WHAT IS REQUIRED: List each line of the data that holds the string "agent", please.

(Collected data entries)
++++++++++

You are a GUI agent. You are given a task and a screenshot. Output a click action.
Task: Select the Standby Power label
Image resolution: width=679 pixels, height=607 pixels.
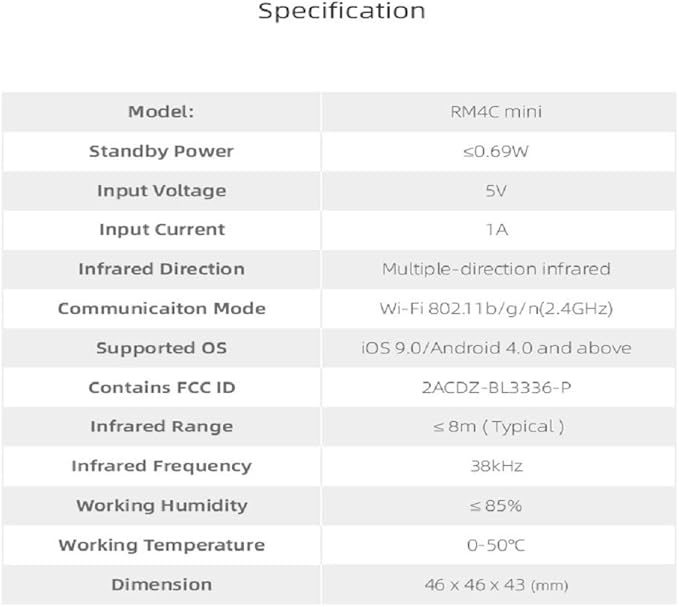click(x=161, y=151)
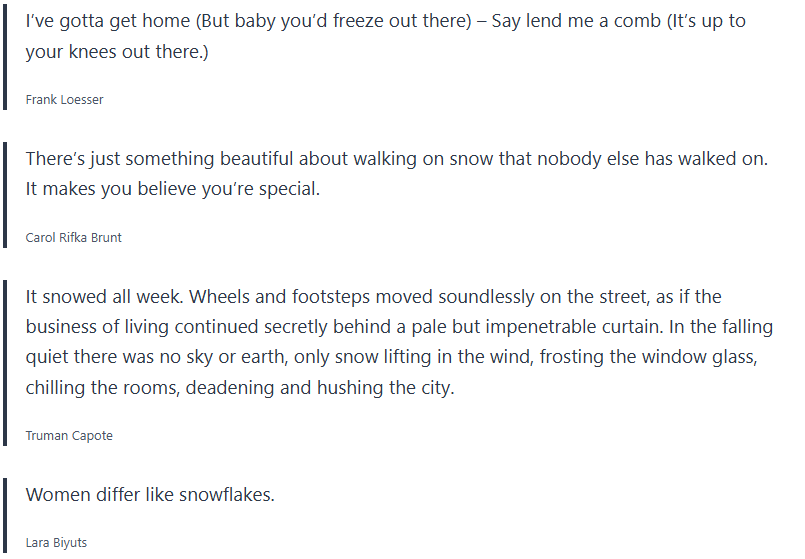805x559 pixels.
Task: Click the author name Carol Rifka Brunt
Action: [74, 238]
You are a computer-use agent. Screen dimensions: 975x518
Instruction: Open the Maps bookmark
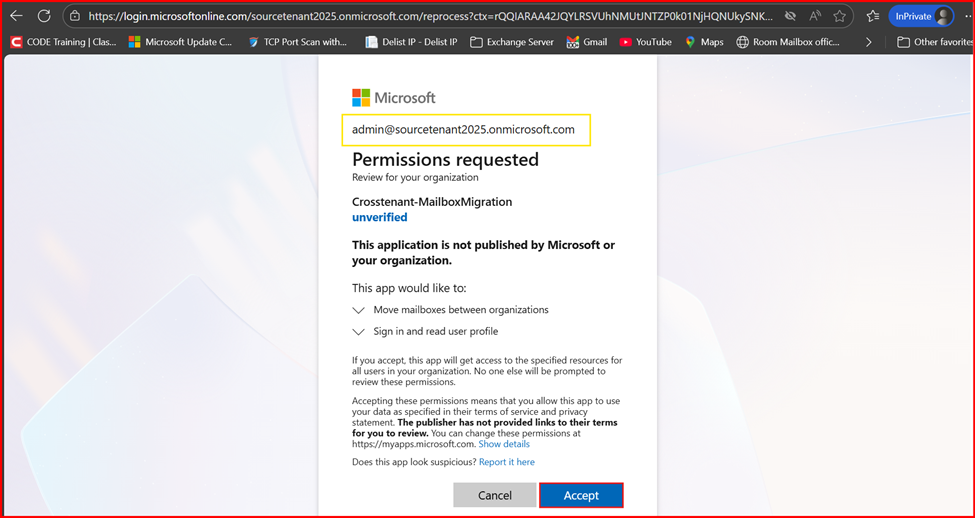(x=704, y=42)
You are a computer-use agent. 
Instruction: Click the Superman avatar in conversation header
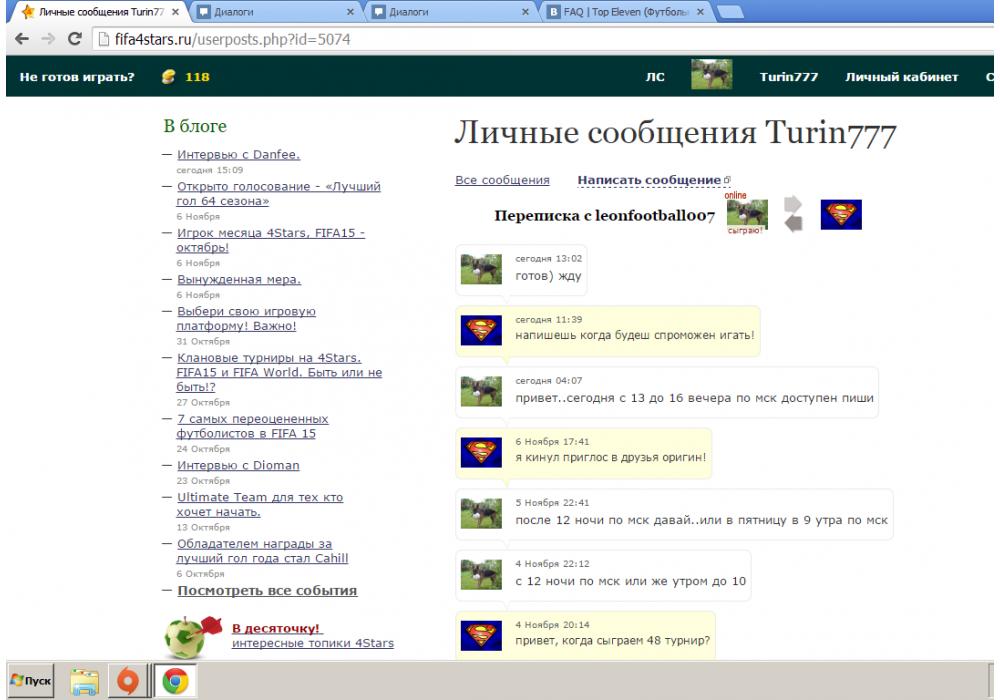click(x=840, y=214)
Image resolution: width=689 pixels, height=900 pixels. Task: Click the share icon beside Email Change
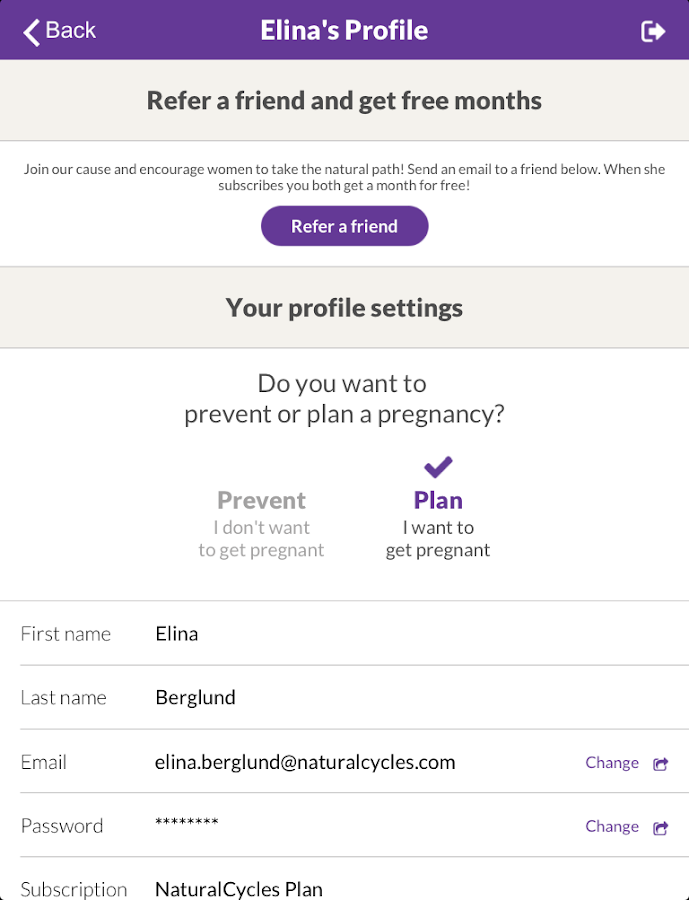pos(661,764)
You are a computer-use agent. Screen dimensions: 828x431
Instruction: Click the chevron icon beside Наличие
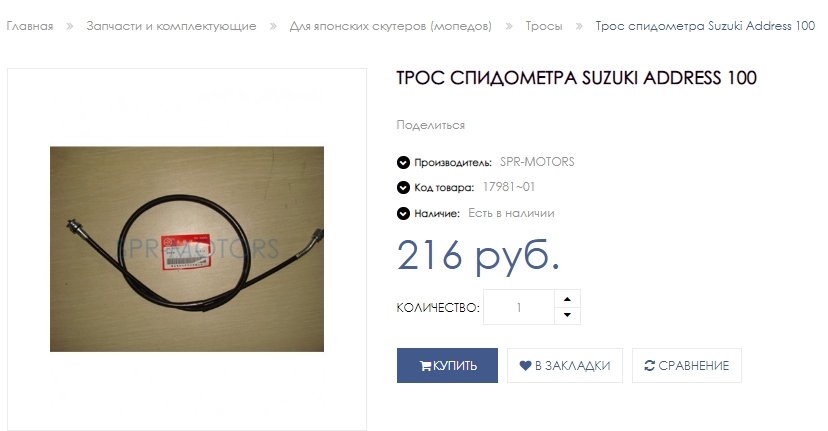coord(403,213)
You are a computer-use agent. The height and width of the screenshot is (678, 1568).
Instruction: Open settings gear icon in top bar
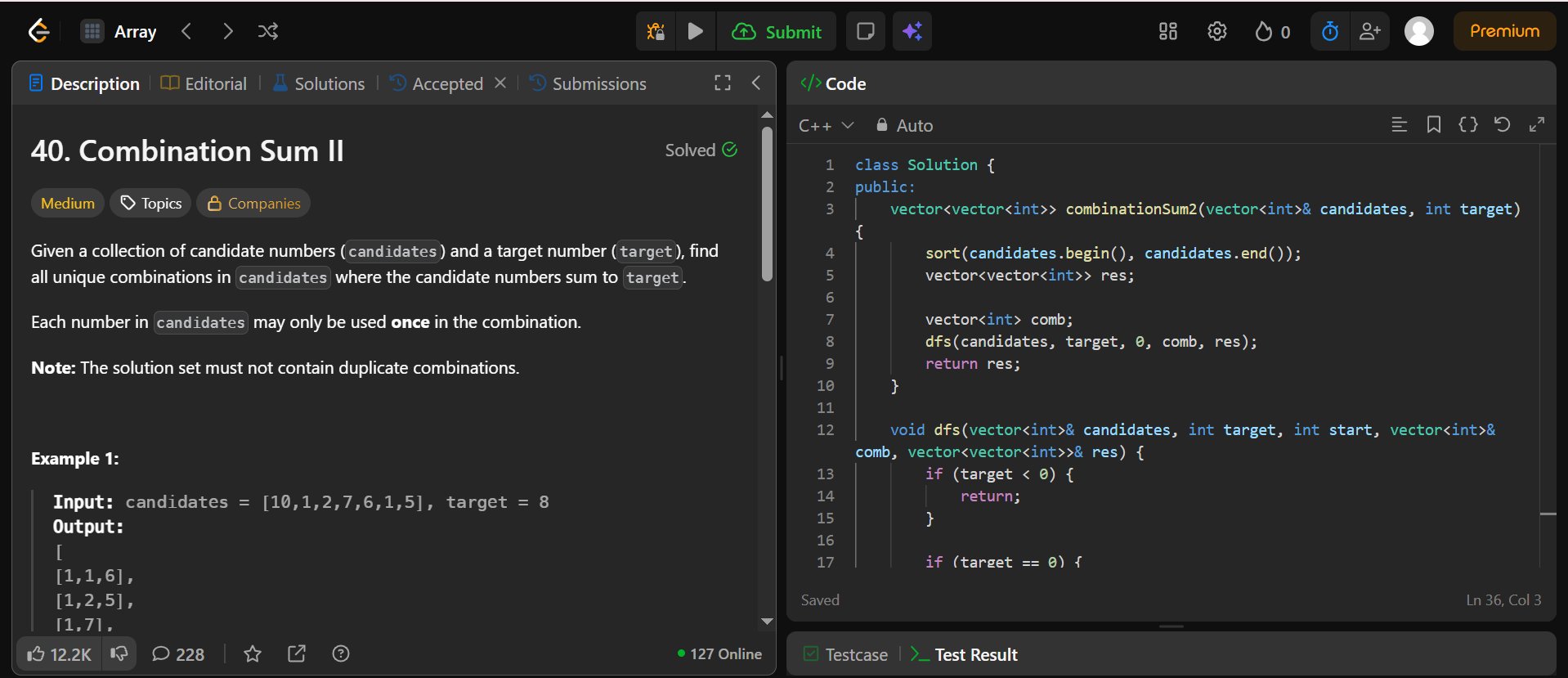coord(1216,32)
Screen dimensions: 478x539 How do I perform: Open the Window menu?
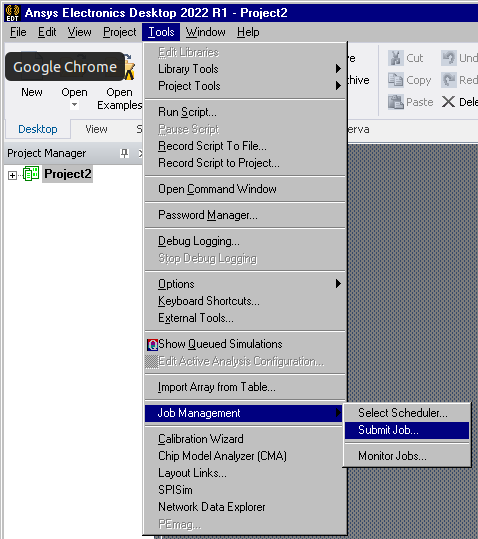[205, 32]
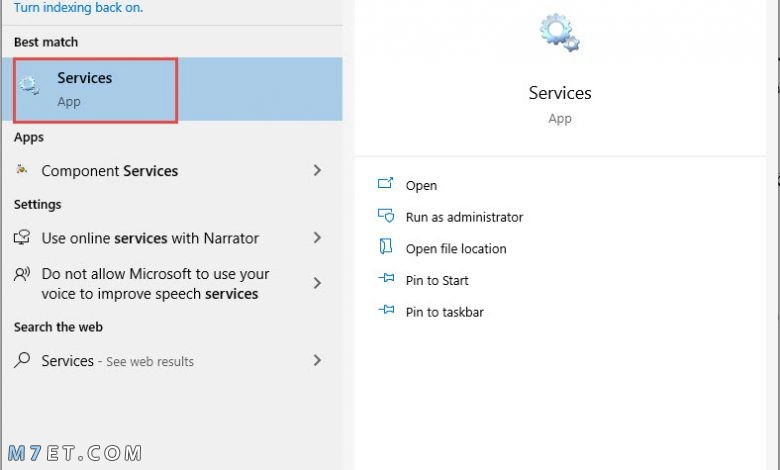Screen dimensions: 780x470
Task: Click the Run as administrator shield icon
Action: tap(386, 215)
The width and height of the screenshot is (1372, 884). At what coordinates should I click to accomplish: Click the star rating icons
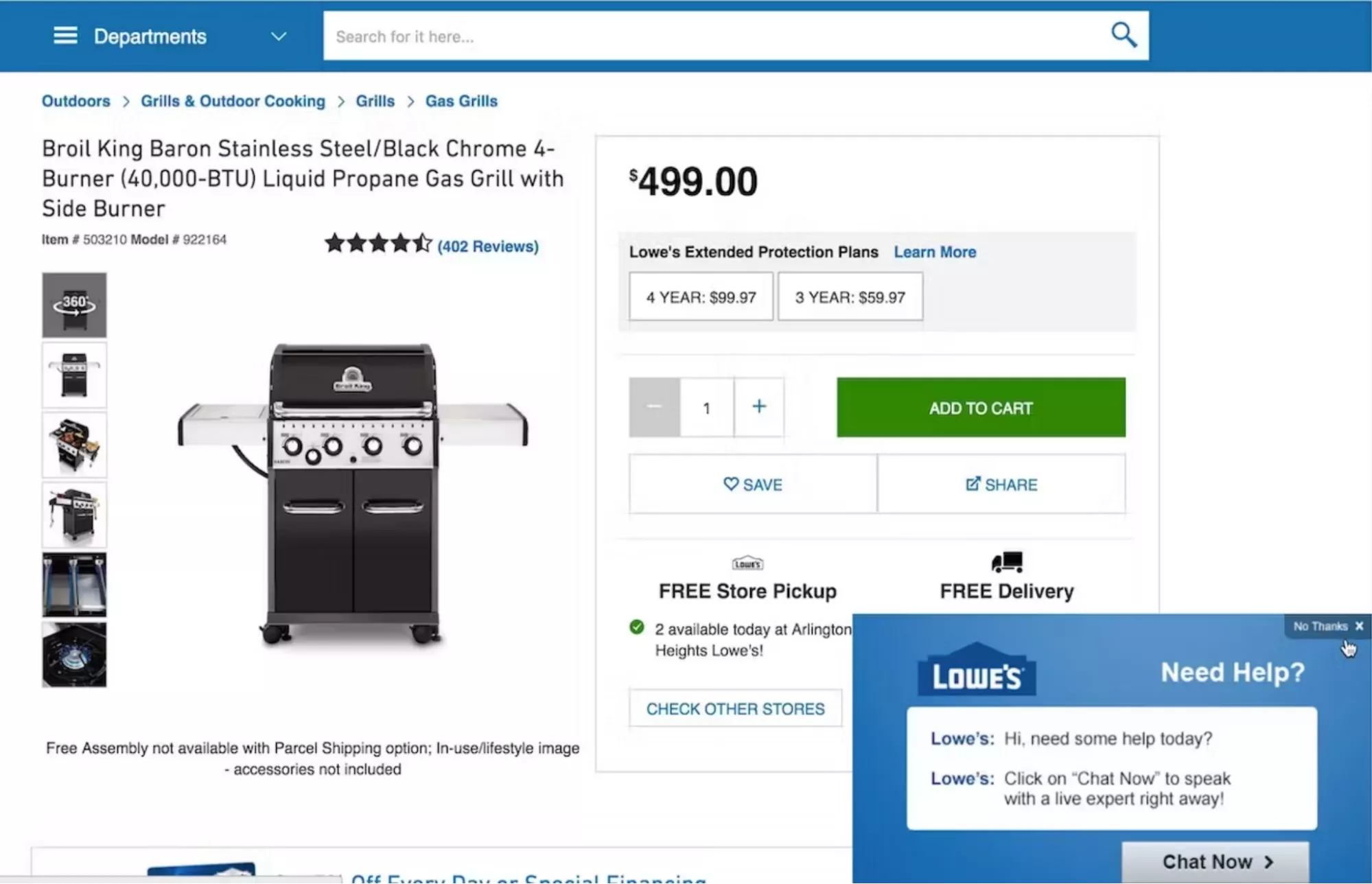(378, 244)
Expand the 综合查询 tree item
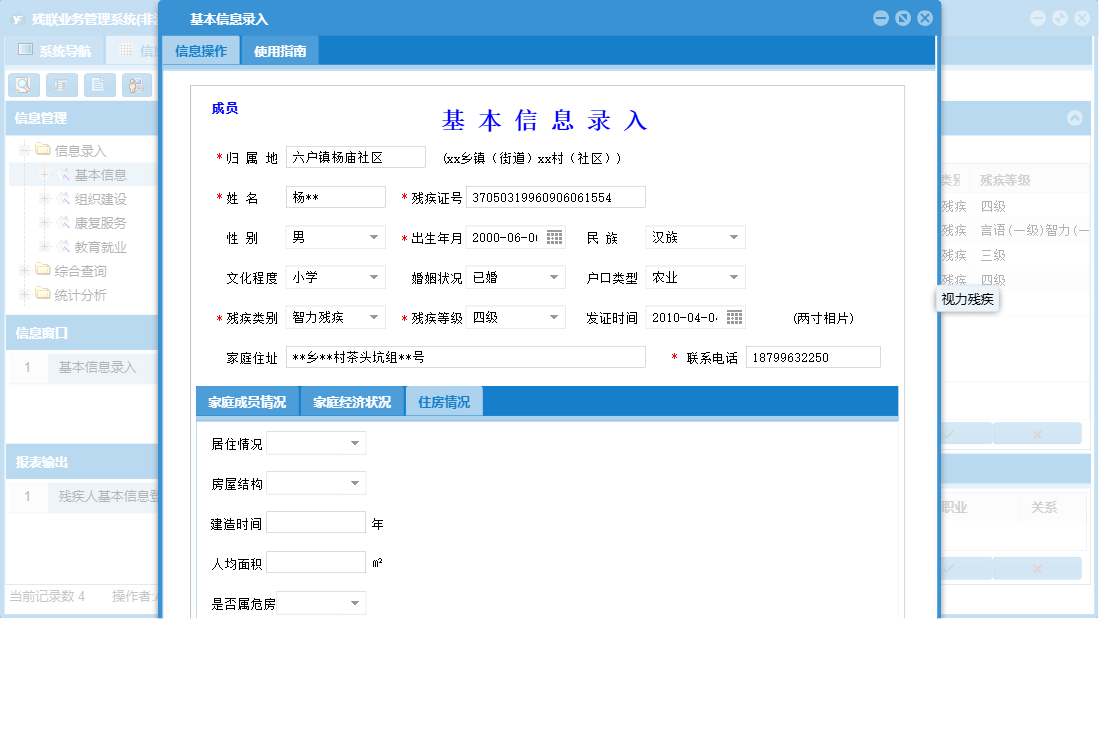Screen dimensions: 1099x737 (x=24, y=270)
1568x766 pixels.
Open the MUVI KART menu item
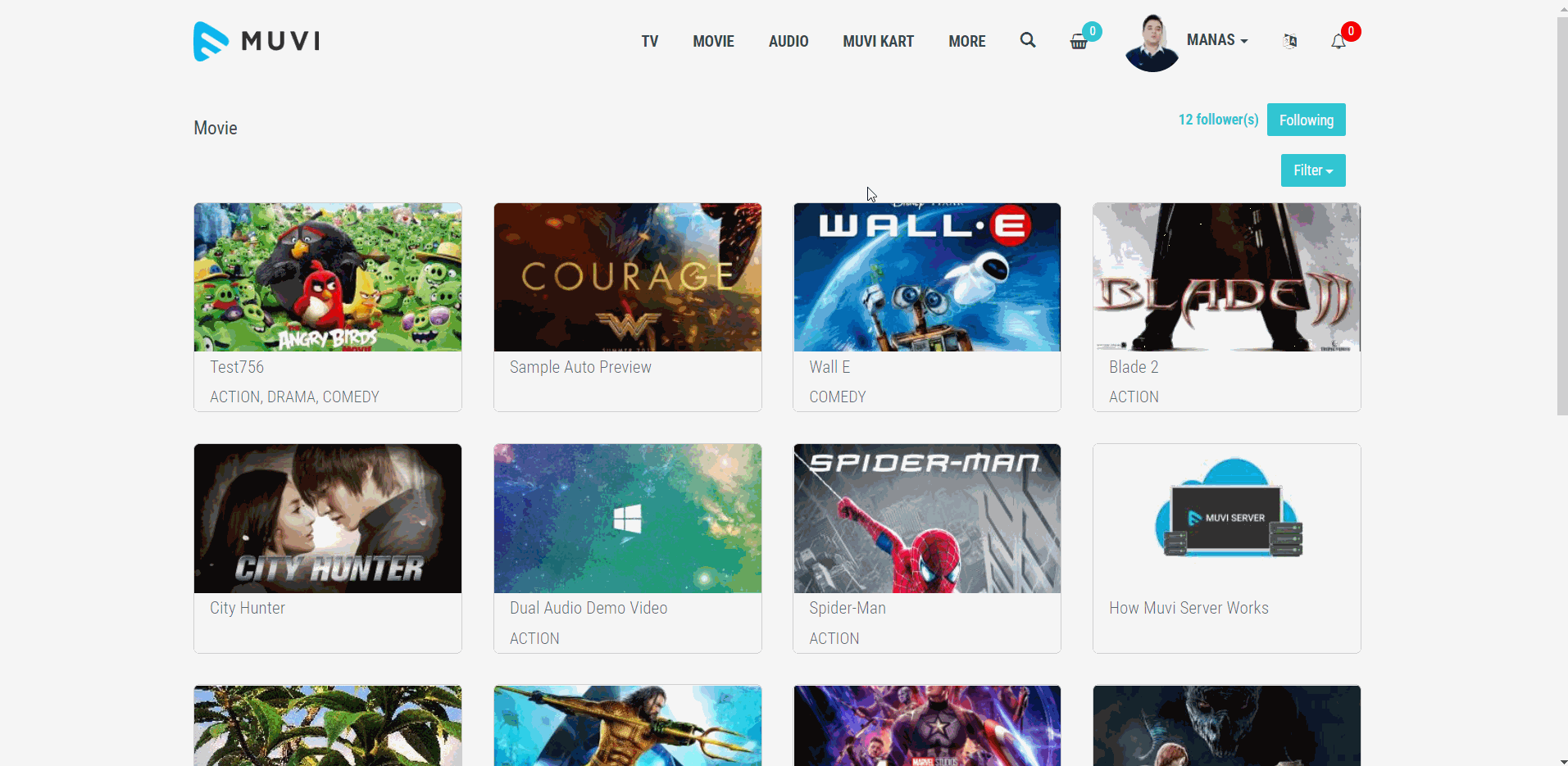(x=878, y=41)
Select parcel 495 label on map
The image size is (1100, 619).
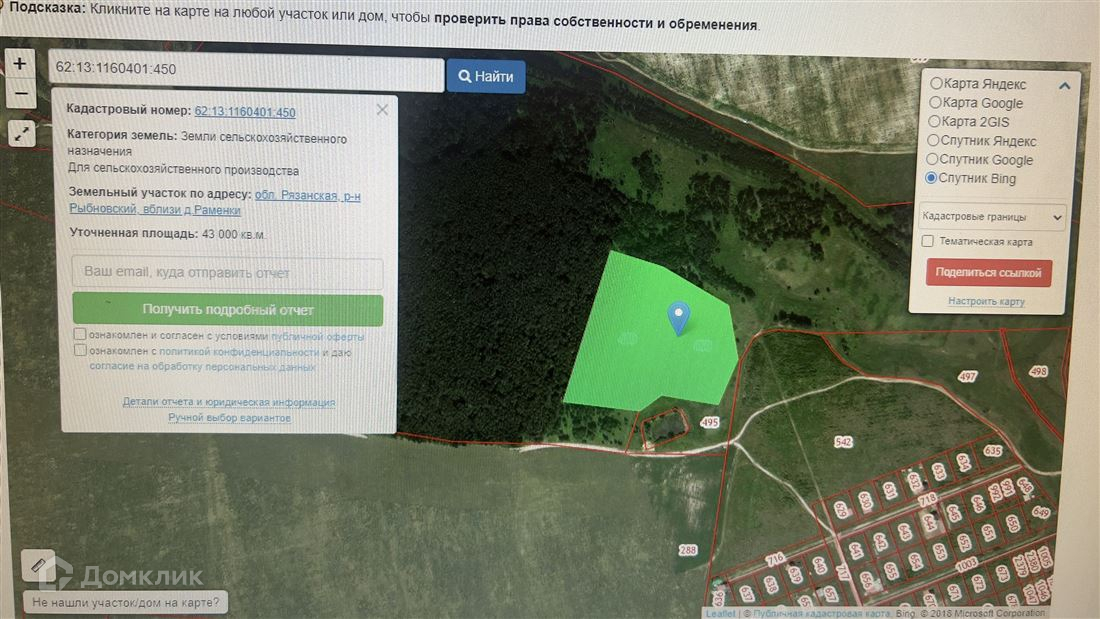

++++++++++

ANSWER SPACE:
You are a GUI agent. You are given a task and a screenshot. Output a click action.
You are a computer-use agent. Screen dimensions: 975x518
You are a computer-use agent. 
You are a computer-use agent. Screen dimensions: 828x431
You are a computer-use agent. The height and width of the screenshot is (678, 1568).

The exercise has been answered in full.